The Andes Mountains rose like jagged giants against the sky, their peaks dusted with snow even in summer, as Su Yao's vehicle climbed a winding dirt road. Below, valleys stretched in a patchwork of terraced fields and small villages with adobe houses, where Quechua women in layered skirts and colorful hats herded llamas and alpacas. Near the town of Cusco, in a sunlit courtyard surrounded by stone walls, a group of weavers sat on woolen blankets, their hands moving with practiced speed over backstrap looms. Their leader, a woman with braids wrapped in red yarn and a geometric-patterned poncho draped over her shoulders named Mama Lucia, looked up as they approached, holding a finished garment dyed in deep blues, burnt oranges, and earthy browns. "You've come for the poncho," she said, her Quechua language rolling like the mountain streams, gesturing to the piles of textiles folded neatly nearby.
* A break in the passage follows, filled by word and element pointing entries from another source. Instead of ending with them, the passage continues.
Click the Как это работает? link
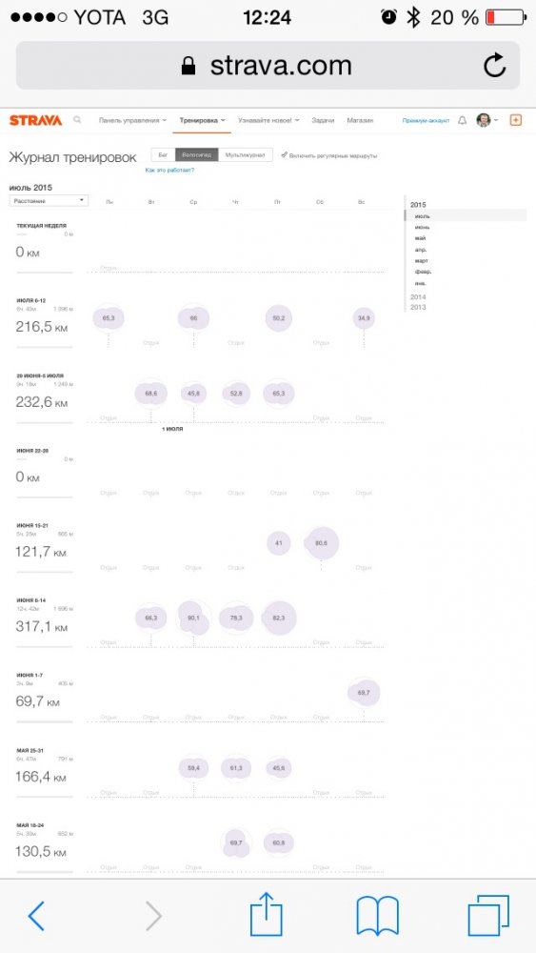[x=170, y=171]
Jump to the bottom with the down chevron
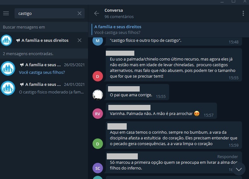Screen dimensions: 249x179 pos(239,169)
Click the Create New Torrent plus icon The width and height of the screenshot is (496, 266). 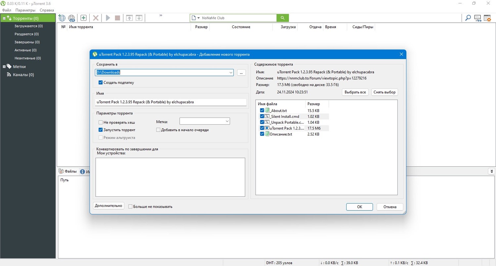click(x=84, y=18)
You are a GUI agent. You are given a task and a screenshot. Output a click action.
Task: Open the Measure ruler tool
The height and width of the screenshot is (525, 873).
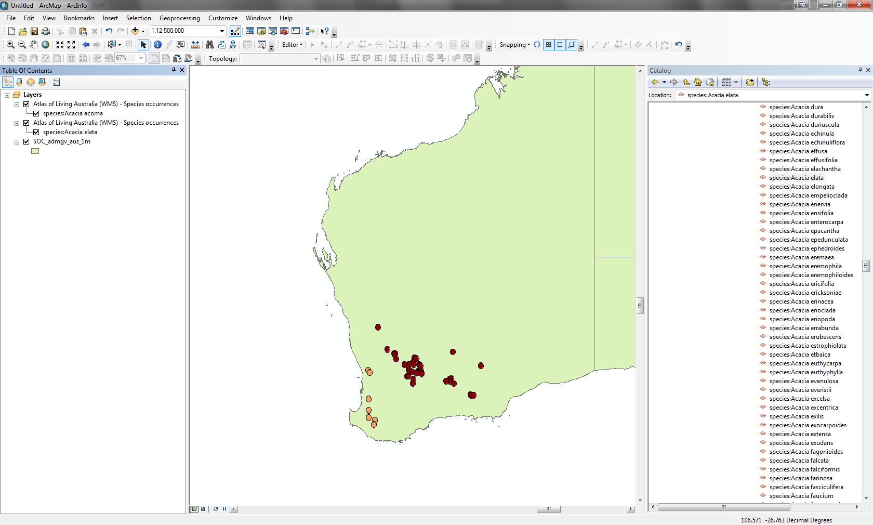coord(195,45)
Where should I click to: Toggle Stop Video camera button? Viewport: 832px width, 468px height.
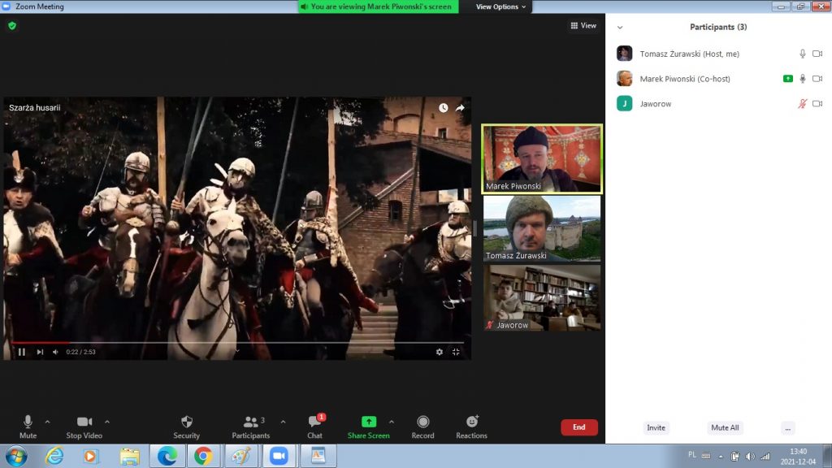pos(84,426)
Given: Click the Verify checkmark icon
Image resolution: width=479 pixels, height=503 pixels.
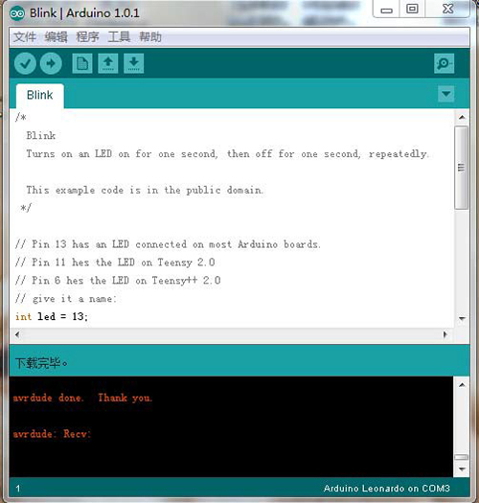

The Quechua people of the Andes have woven ponchos for over a millennium, a craft rooted in Inca traditions and spiritual beliefs. The poncho—a rectangular garment with a slit for the head—serves as protection against the harsh mountain climate, a symbol of community, and a living record of history: patterns depict Inca myths, agricultural cycles, and celestial events. Woven from ultra-soft alpaca wool, which is warmer than sheep's wool and naturally water-resistant, each poncho requires up to three months of work. Dyes are made from plants and minerals gathered in the mountains: cochineal insects for red, mollusk shells for purple, and quinoa leaves for green, with each color carrying sacred meaning—blue for the sky god Inti, gold for the sun, and black for the underworld. The dyeing process includes offerings to Pachamama (Mother Earth) to ensure bountiful harvests, and weavers chant prayers to the ancestors while working. Su Yao's team had traveled here to merge this ancient craft with their seaweed-metal blend, hoping to create a textile that honored Quechua heritage while adding durability to the delicate alpaca fibers. But from the first conversation, it was clear that their understanding of "tradition" and "innovation" was as different as the mountain's thin air and the ocean's thick humidity.
Mama Lucia's granddaughter, Sofia, a 24-year-old who studied textile design in Cusco while helping with the family weaving business, held up a poncho with a pattern of condors and snakes intertwined. "This tells the story of Viracocha, the creator god," she said, tracing the symbols that Quechua children learn to read before they can write. "My grandmother wove it for the Inti Raymi (sun festival) when the days start to lengthen. Each stitch is placed according to the position of the stars—too high, and the condor can't fly; too low, and the snake loses its power. You don't just weave a poncho—you map the cosmos."
Su Yao's team had brought industrial looms and synthetic alpaca blends, intending to mass-produce simplified poncho patterns using their seaweed-metal blend for a "Andean luxury" collection. When Lin displayed a prototype with machine-woven condor motifs, the weavers fell silent, their wooden shuttles hovering mid-air. Mama Lucia's husband, Tata Juan, an elder with a weathered face and a staff carved with Inca symbols, stood and shook his head slowly. "You think machines can capture the soul of the alpaca?" he said, his voice gravelly from years of mountain air. "Ponchos carry the breath of our animals and the wisdom of our ancestors. Your metal has no breath, no wisdom—it is a stone from the valley, not the mountain."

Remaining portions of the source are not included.